Bearbeite die Zeilen ab der Zeile mit „Given: Select chart“ bis zum Ende der Zeilen, beide Enden eingeschlossen. Ersetze darin „filter menu“ durch „context menu“ und gib diese Zeilen sonst unverändert wieder.

#### GESPEICHERTE DATEN ####

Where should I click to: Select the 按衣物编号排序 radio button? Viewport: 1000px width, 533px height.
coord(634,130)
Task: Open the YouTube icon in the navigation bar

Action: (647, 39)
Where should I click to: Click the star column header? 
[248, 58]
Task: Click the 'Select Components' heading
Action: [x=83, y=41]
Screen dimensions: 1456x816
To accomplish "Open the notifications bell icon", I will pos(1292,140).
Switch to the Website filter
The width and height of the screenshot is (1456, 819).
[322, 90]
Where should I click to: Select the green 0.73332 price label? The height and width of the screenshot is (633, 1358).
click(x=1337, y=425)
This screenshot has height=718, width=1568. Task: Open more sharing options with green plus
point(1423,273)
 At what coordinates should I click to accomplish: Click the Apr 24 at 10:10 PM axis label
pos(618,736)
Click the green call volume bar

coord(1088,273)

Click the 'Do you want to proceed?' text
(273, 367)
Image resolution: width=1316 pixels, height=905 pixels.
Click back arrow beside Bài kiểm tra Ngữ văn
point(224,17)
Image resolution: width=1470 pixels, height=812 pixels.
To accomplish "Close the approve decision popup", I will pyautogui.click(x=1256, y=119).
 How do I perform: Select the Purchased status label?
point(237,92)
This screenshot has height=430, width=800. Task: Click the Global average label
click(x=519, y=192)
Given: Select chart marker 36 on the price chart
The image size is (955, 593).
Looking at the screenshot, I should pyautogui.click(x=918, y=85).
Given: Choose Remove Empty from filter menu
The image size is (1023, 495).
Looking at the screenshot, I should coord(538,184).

####

• [SCHRIFTLICHE ANTWORT]:
Given: Select chart marker 36 on the price chart
The image size is (955, 593).
Looking at the screenshot, I should pyautogui.click(x=918, y=85).
Given: Choose Remove Empty from context menu
The image size is (1023, 495).
Looking at the screenshot, I should coord(538,184).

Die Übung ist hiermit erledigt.